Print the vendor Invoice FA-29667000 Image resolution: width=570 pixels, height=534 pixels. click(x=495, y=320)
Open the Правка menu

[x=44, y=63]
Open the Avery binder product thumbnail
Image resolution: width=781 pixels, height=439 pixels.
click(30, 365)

:::::

**Task statement**
Reproduce every one of the items above word for word, line by line, with no changes.

**Task output**
Print the vendor Invoice FA-29667000 Image resolution: width=570 pixels, height=534 pixels. click(x=495, y=320)
Open the Правка menu

[x=44, y=63]
Open the Avery binder product thumbnail
Image resolution: width=781 pixels, height=439 pixels.
click(30, 365)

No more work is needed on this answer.